LaShyra “Lash” Nolen was named the first Black female class president at Harvard Medical School last September, and she’s been using her platform to raise awareness on issues of racial equity and social justice within the institution ever since. An article she wrote on the lack of training medical students receive on detecting Lyme, a flu-like disease carried by deer ticks, on dark skin, was published by the New England Journal of Medicine last month.

On white skin, Lyme typically manifests early in the infection with a bull’s-eye shaped red rash. After a student in Nolen’s class asked what that rash would look like on darker skin, the professor said it would be more difficult to see. The early stages of Lyme disease cause fever, headache and fatigue, and can be treated with a few weeks of antibiotics. But, if left unnoticed and untreated, the disease can spread to the joints, the heart and the nervous system.

As a public health-focused major in undergrad, Nolen said she studied the toll institutional racism has on the physical body.

“I learned that a lot of the conditions that I saw my family members experience, growing up in these dilapidated communities because of systemic racism, and lack of access to health care and insurance, etc., were the reason that they now suffer from so many preventable diseases,” she said. Diseases, she enumerated, such as depression and diabetes.

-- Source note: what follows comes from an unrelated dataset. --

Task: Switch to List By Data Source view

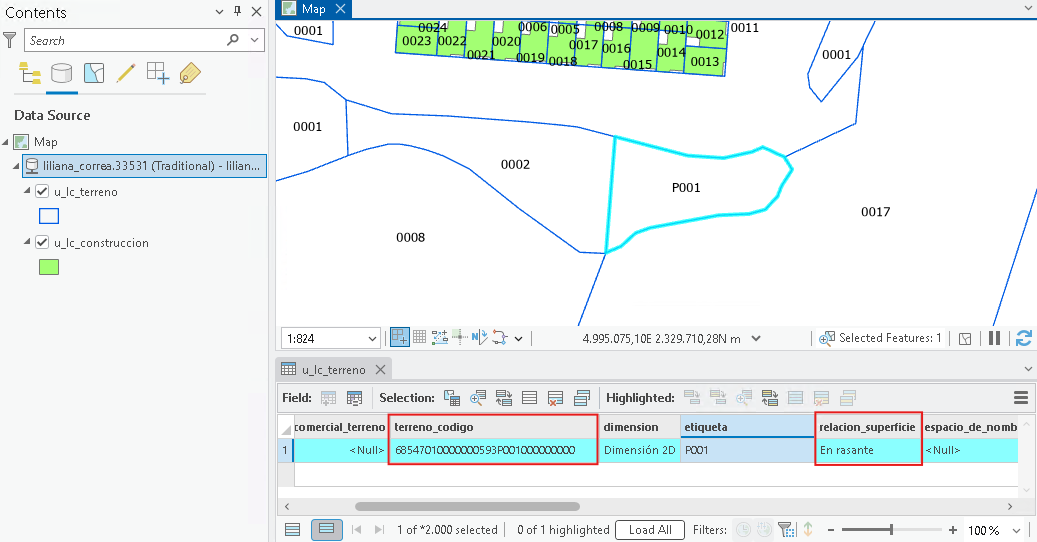Action: [x=62, y=73]
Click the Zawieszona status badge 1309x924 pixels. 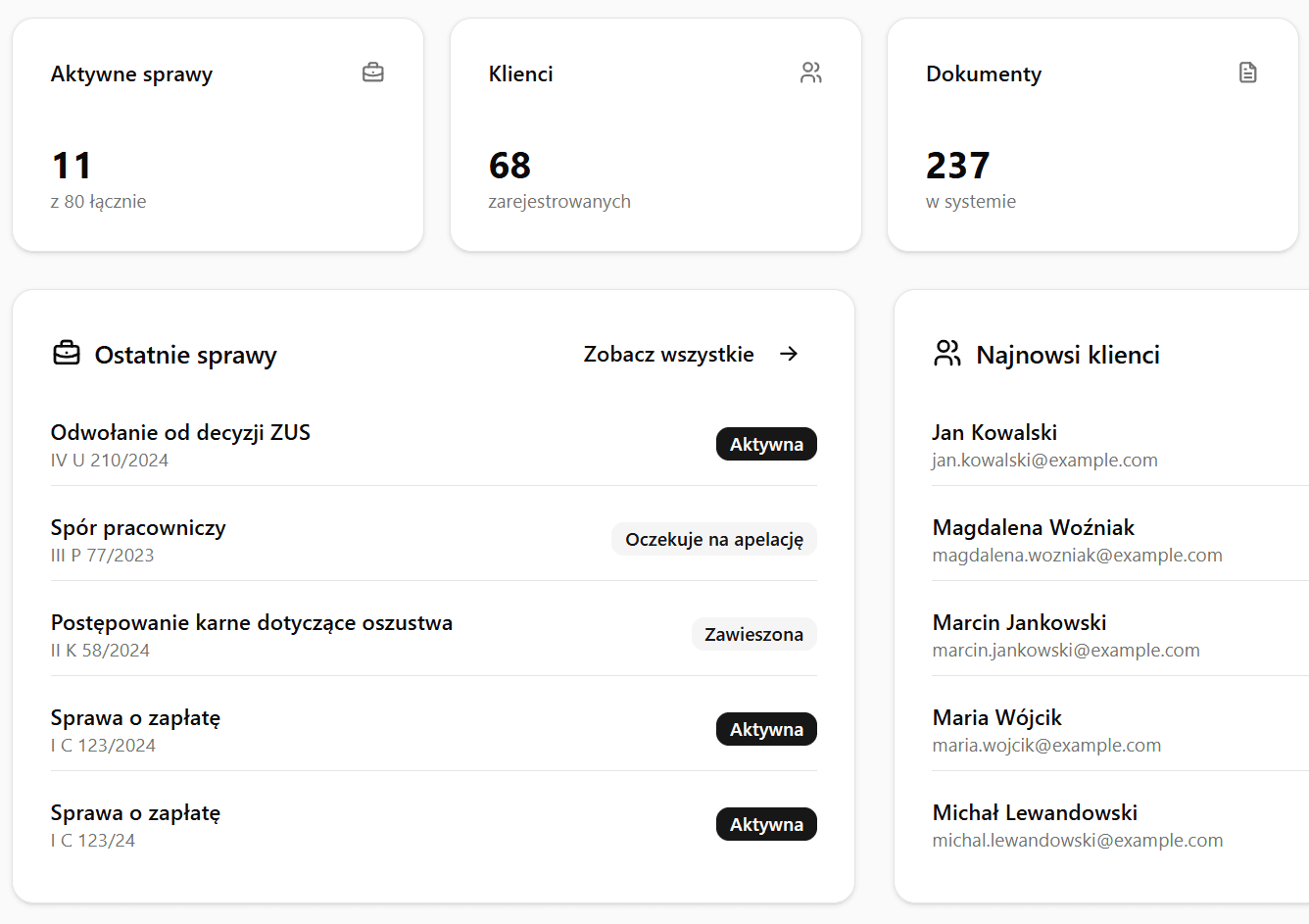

But she hopes for change, and part of that change takes root in the classroom.

“My goal is that for every person that’s graduating from medical school or health professional school to have the tools that they need to serve communities that look like mine,” she said. But she recognizes that her work, and the work of Mukwende in London, comes after the work of generations of doctors and health care professionals fighting for awareness.

“I think that Malone and I, we now have the platform. We now have this energy where society is like, ‘Oh yeah, we need to do the work of anti-racism,"” she said. This moment in history is amplifying their voices, bringing them to a wider audience than ever before.

“We’re in the middle of this awakening, so it’s the perfect time to really start to push the envelope,” she said. “But I do think it’s important for us to recognize that there are scholars who have dedicated their entire careers to doing this work and I think that it’s important we uplift that.”